Solo due mesi fa i giornali raccontavano dell’incomprensibile scelta della regione Umbria di retrocedere rispetto alla normativa regionale che già garantiva (seppur parzialmente) il day hospital per l’RU486. La risposta delle donne umbre non si è fatta attendere e, grazie a manifestazioni di piazza e prese di parola collettive, la mossa della presidentessa di regione Donatella Tesei si è trasformata in un boomerang che ha riportato il tema all’attenzione dei media imponendo al governo nazionale di prendere una posizione netta.
La battaglia per la modifica della normativa sull’RU486 è un tema trasversale a molte realtà associative e di movimento che in questi anni hanno lavorato per imporre al governo di riprendere in mano la legge e uniformare l’Italia alla maggior parte dei paesi europei, in cui l’aborto farmacologico è percentualmente più comune di quello chirurgico (considerato troppo invasivo sia dal punto di vista fisico che da quello psicologico).

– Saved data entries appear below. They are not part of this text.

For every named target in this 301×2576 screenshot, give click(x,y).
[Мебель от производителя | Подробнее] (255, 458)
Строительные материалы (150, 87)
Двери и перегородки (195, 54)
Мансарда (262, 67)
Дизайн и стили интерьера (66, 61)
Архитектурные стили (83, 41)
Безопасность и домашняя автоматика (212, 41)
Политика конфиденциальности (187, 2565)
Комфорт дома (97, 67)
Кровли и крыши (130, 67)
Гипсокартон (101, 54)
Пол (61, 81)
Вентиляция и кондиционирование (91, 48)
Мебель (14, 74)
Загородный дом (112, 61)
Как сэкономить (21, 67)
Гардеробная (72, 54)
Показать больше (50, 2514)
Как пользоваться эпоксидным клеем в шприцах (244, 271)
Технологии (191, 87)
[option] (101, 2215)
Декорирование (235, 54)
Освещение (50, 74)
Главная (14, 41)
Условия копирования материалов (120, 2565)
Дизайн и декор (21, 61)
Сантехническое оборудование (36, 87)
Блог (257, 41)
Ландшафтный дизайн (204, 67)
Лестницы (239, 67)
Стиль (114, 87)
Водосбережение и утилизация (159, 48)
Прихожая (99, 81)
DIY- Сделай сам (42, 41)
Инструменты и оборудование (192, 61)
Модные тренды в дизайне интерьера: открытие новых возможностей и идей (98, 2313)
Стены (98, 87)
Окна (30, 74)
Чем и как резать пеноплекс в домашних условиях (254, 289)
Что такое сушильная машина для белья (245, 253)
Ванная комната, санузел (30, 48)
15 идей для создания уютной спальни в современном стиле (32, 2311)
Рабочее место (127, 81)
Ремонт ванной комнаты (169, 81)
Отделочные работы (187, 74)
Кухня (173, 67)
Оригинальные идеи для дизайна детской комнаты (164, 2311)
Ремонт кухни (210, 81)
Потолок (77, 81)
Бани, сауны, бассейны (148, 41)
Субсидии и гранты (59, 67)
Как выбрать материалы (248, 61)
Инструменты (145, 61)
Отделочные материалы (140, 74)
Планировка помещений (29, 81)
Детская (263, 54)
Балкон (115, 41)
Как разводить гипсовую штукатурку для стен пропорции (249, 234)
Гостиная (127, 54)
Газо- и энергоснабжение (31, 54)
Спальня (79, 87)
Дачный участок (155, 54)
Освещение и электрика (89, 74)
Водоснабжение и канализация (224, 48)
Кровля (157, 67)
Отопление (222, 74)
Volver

Le mobilitazioni di questi anni, la campagna SOS aborto, le firme raccolte dalla petizione di pro-choice e le migliaia di iniziative di sensibilizzazione hanno finalmente portato a risultati concreti e dal governo nazionale arriva uno spiraglio di miglioramento, una mossa che va nella direzione giusta, che permette di intravedere quel “molto più di 194” che per Non una di Meno ha rappresentato in questi anni la difesa e al tempo stesso il superamento della legge sul diritto all’aborto del 1978. Insomma, eravamo già pronte ad alzare i calici e brindare, consapevoli che questa vittoria è anche e soprattutto nostra, dei movimenti femministi e delle donne che non hanno mai smesso di lottare per tutelare il proprio diritto di scegliere se e quando diventare madri.
Ma ecco arrivare, com’era prevedibile, la valanga di giudizi, pareri non richiesti e rivisitazioni scientifiche dei vari esponenti ecclesiastici e dei noti personaggi alla Pillon che inveiscono contro l’aborto e non sopportano l’idea che le donne possano scegliere.

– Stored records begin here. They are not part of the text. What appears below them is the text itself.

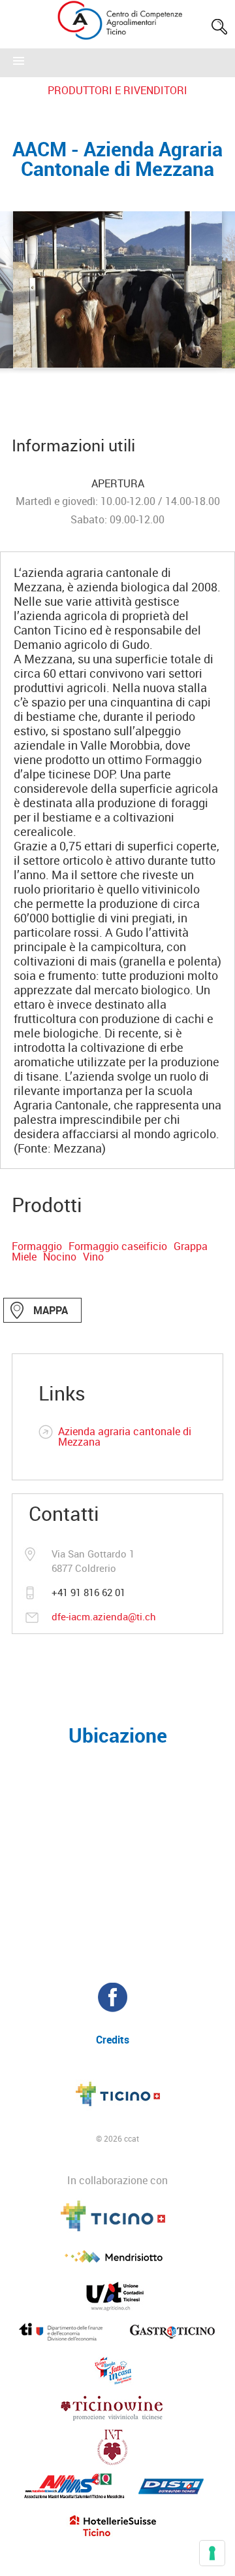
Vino (93, 1256)
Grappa (191, 1246)
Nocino (59, 1256)
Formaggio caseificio (118, 1246)
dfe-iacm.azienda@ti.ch (104, 1616)
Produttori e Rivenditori (117, 90)
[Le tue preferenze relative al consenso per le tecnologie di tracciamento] (212, 2553)
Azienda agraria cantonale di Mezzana (124, 1436)
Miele (24, 1256)
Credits (112, 2039)
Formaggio (37, 1246)
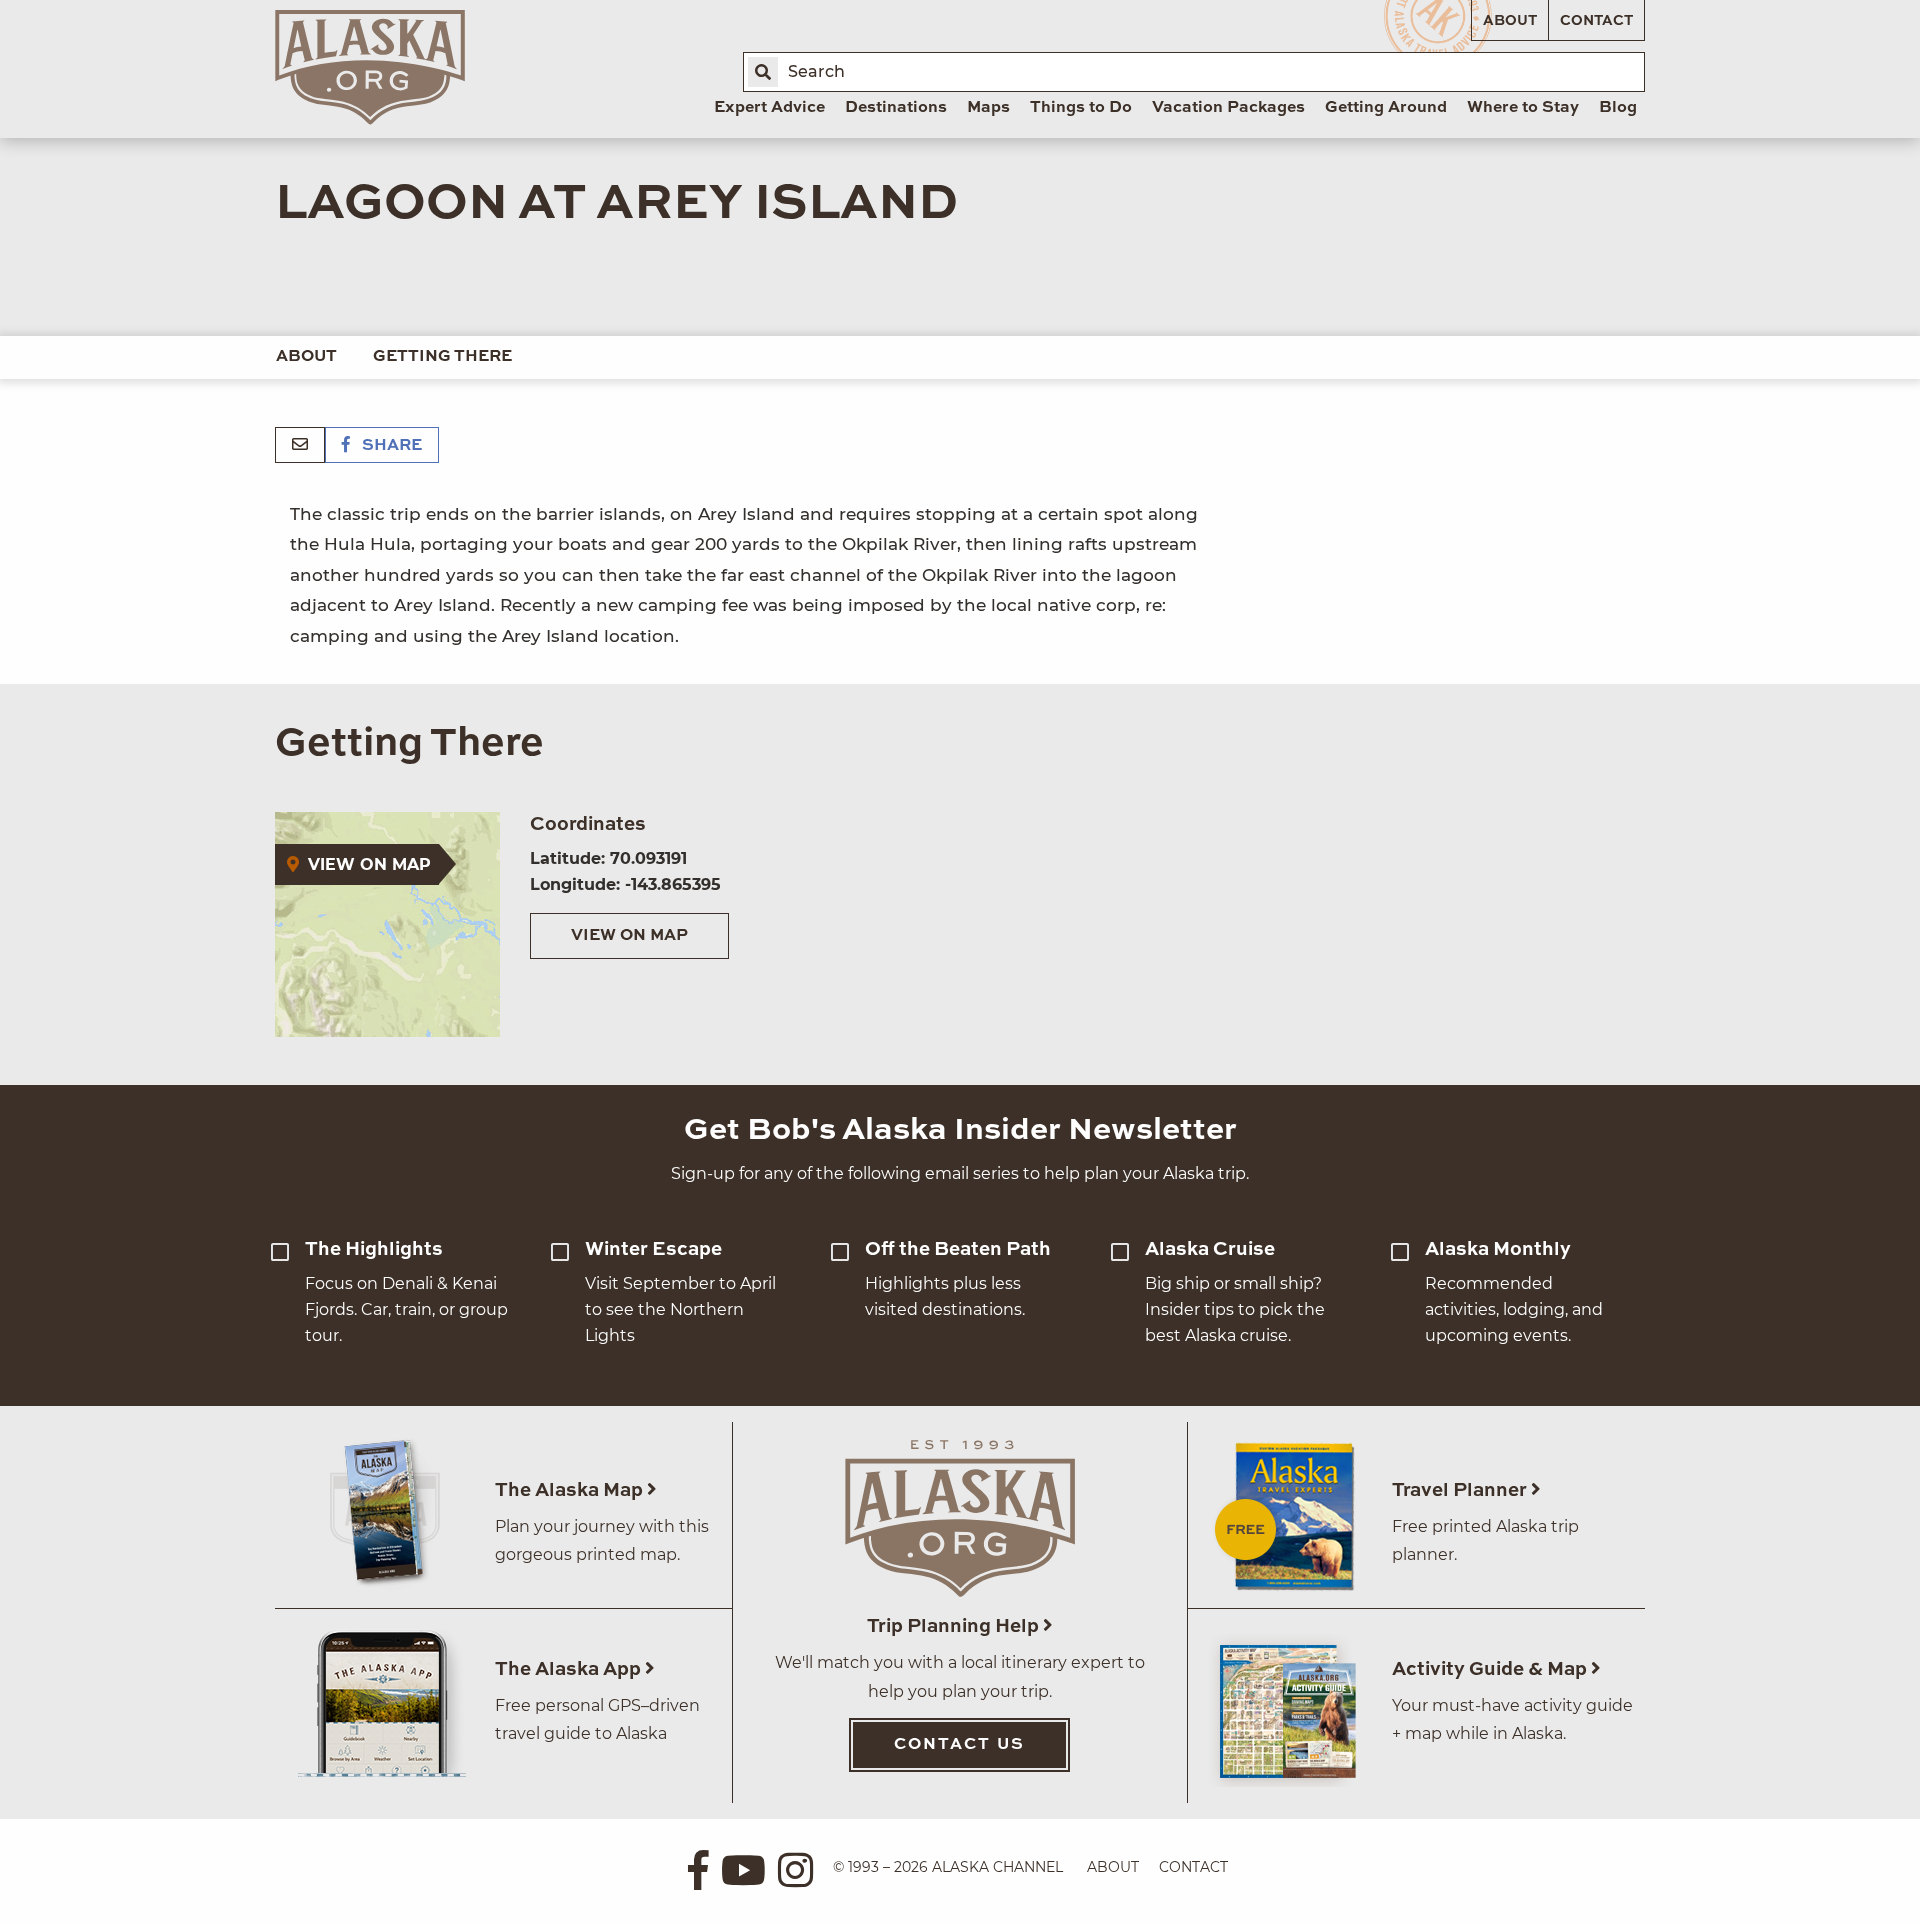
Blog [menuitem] (1618, 108)
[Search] (763, 72)
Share (390, 446)
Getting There (442, 357)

Tra le diverse voci (quasi sempre maschili) che si alzano per “difendere la vita” e imporre a forza la genitorialità, anche quella dell’assessore piemontese Maurizio Marrone, che scomoda gli uffici legali della Regione alla ricerca di un cavillo legislativo a cui aggrapparsi per non applicare le nuove linee guida.

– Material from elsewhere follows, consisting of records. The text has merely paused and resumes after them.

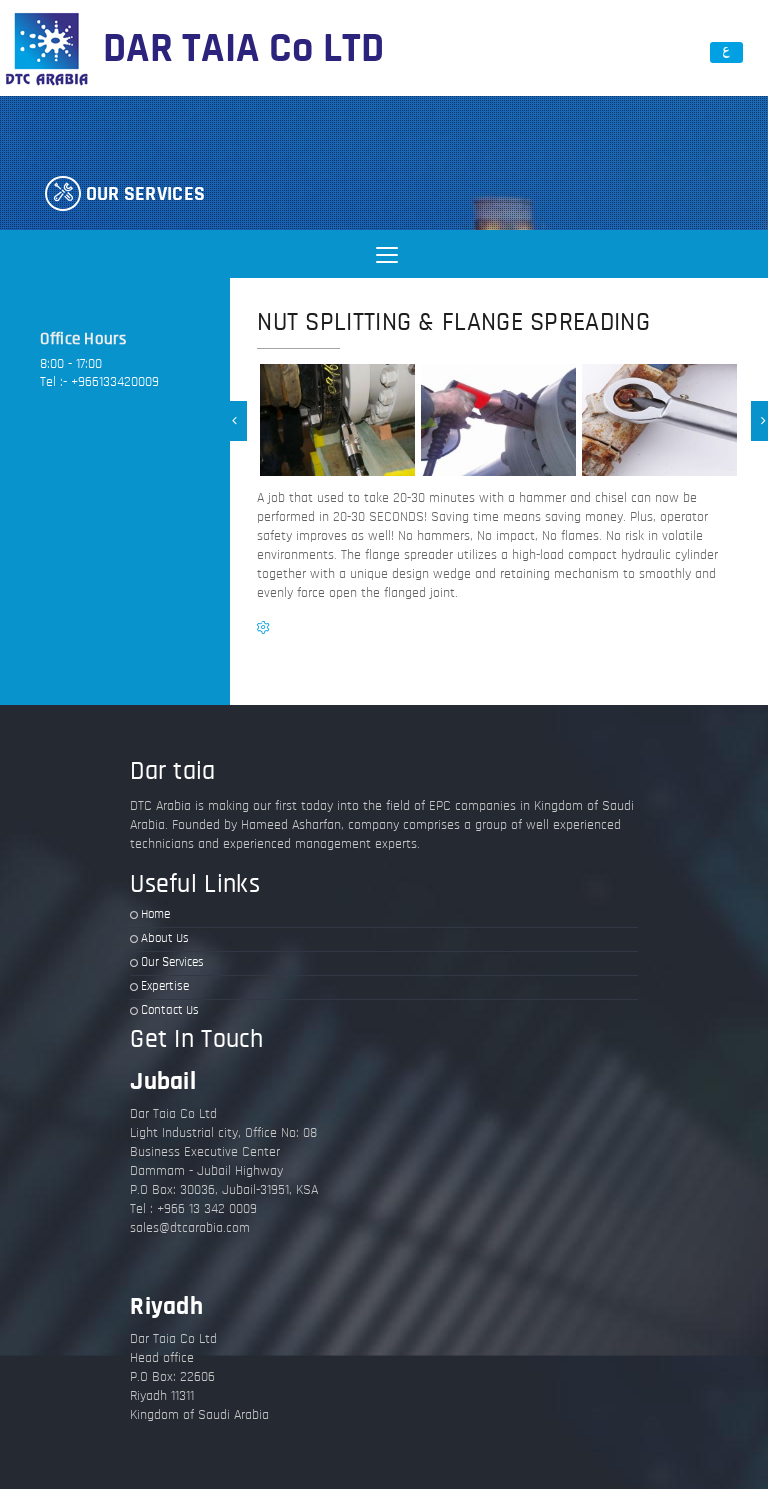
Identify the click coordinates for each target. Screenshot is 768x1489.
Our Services (172, 962)
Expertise (165, 986)
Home (155, 914)
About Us (165, 938)
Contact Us (170, 1010)
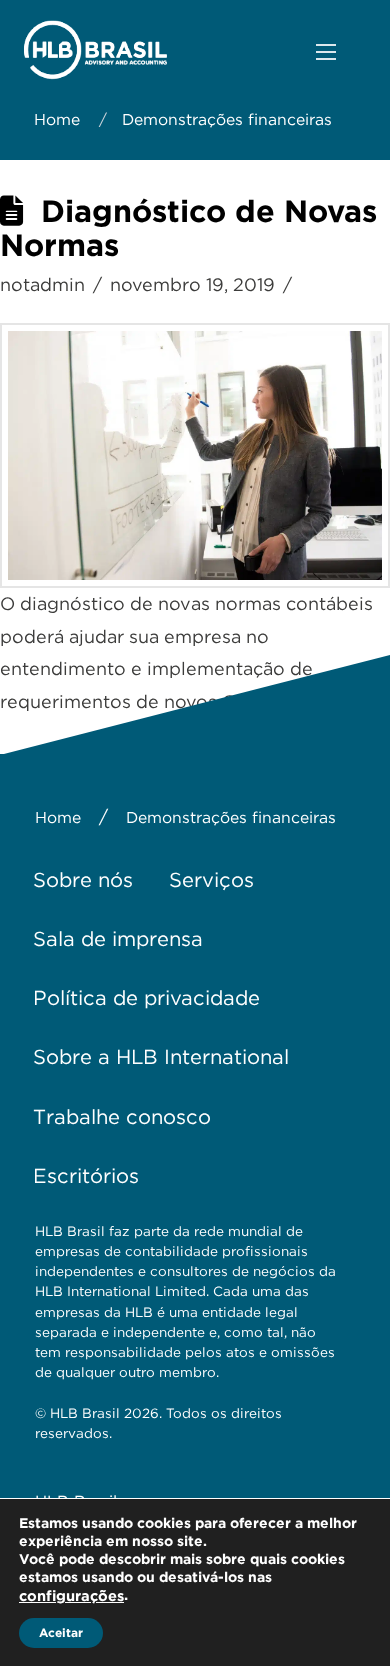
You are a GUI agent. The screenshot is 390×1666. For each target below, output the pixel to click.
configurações (71, 1596)
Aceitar (61, 1632)
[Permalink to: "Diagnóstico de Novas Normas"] (195, 456)
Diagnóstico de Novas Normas (188, 228)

I giornali che hanno riportato la notizia citano virgolettandole le parole dell’assessore: “Prima di ricorrere all’aborto, alle donne che stanno vivendo una gravidanza difficile, la legge 194 assicura di rivolgersi ai consultori e ai centri di aiuto alla vita, dove possono ricevere sicuramente un sostegno concreto per poter scegliere la vita e non la morte. Consentire che la pillola Ru486 sia somministrata in ospedale e poi la donna possa uscirne ed espellere l’embrione-feto in privato e in totale solitudine, la espone a rischi di gravi e fatali emorragie”.